Bersyukurlah bagi kita yang bisa berdiam diri di rumah karena di luar sana banyak yang masih harus berjuang. Baik demi menyelamatkan korban maupun demi menyambung kehidupan. Banyak pula yang terpaksa berada jauh dari keluarga sehingga tak bisa rasakan kehangatan dari kebahagiaan.

Segala sesuatu pasti ada hikmahnya. Mungkin ini adalah sebuah kenikmatan dan kesempatan. Kenikmatan atas kesempatan untuk bisa lebih banyak menghabiskan waktu bersama keluarga. Beberapa waktu lalu, saya bahkan terkadang tidak meluangkan waktu barang satu hari dalam satu minggu untuk berkumpul dengan keluarga.

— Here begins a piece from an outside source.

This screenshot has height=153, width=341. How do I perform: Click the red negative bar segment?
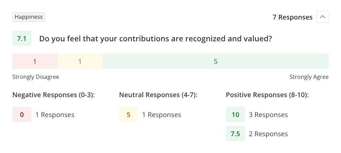click(x=35, y=61)
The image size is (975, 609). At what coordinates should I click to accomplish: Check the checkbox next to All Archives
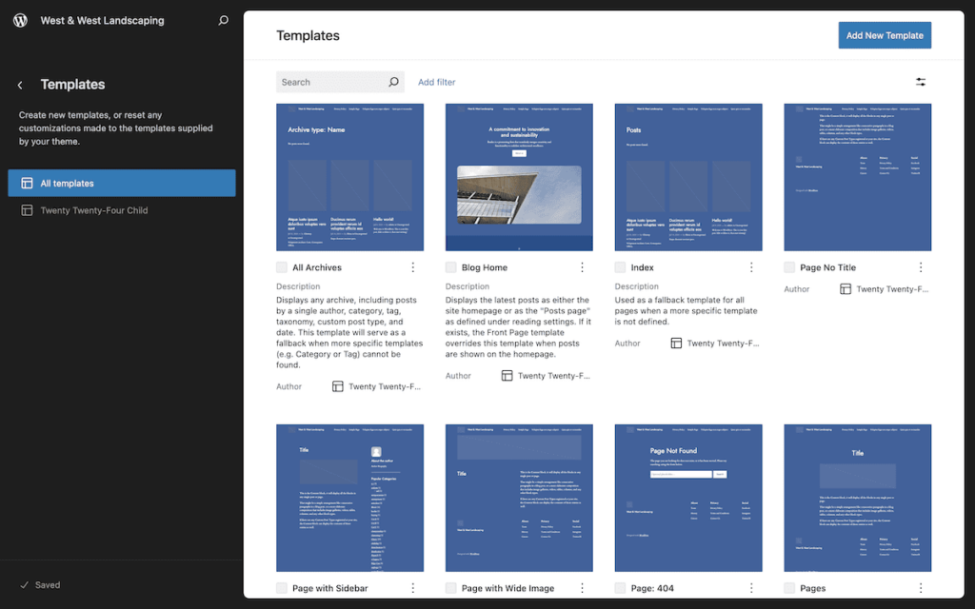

Lebih banyak waktu dihabiskan untuk bekerja, berkelana, atau sekadar bercengkrama serta mencari kesenangan. Di kala semua itu sementara tak bisa lagi terlaksana, banyak hal berharga lainnya yang akhirnya terlintas. Waktu bersama keluarga, waktu untuk berkarya, mengalir dengan begitu deras. Berdiam diri di rumah bukanlah sebuah padang tandus, melainkan sebuah oase yang menyegarkan dan penuh dengan kenikmatan.